Dari hasil evaluasi tersebut, beberapa hambatan dalam pelaksanaan penyaluran KUR teridentifikasi. Salah satu permasalahan yang muncul adalah adanya debitur KUR mikro dan KUR super mikro dengan plafon hingga Rp 100 juta yang diminta untuk memberikan agunan tambahan.

Deputi Bidang Usaha Mikro Kemenkop UKM Yulius menjelaskan, sejumlah dana KUR juga tidak digunakan sepenuhnya untuk keperluan modal usaha, melainkan dialokasikan untuk keperluan lain seperti pembelian kendaraan atau renovasi rumah. Selain itu, temuan dalam monev juga menunjukkan sebagian dana KUR ditahan oleh bank, yaitu dengan cara diblokir atau ditahan selama beberapa bulan sebagai jaminan.

“Beberapa debitur KUR pada saat menerima kredit, ternyata sudah atau sedang menerima kredit dari sumber lain,” ungkap Yulius, di Jakarta pada Selasa (21/11/2023).

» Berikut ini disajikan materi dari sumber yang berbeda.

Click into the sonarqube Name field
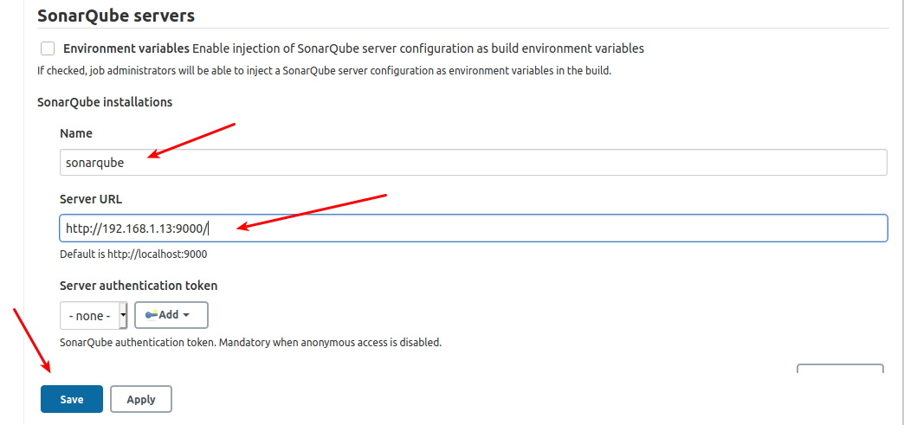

Sebagai langkah tindak lanjut, penyalur KUR yang meminta agunan tambahan pada program KUR dengan plafon hingga Rp 100 juta akan dikenai sanksi, termasuk pengembalian subsidi bunga atau marjin yang telah dibayarkan, atau tidak dibayarkannya subsidi bunga atau marjin KUR.

Selain itu, diberlakukan pembatasan jumlah akses ke KUR Mikro (plafon di atas Rp 10 juta hingga Rp 100 juta) berdasarkan sektor ekonomi. Sektor produksi pertanian, perkebunan, peternakan, dan perikanan (4P) dapat mengakses KUR hingga maksimal empat kali, sementara sektor produksi non 4P dan perdagangan dapat mengakses KUR hingga maksimal dua kali.

Berdasarkan data Satuan Kredit Informasi Program (SIKP) hingga 20 November 2023, realisasi penyaluran KUR mencapai Rp 218,40 triliun atau 73,54% dari target Rp 297 triliun kepada 3,93 juta debitur.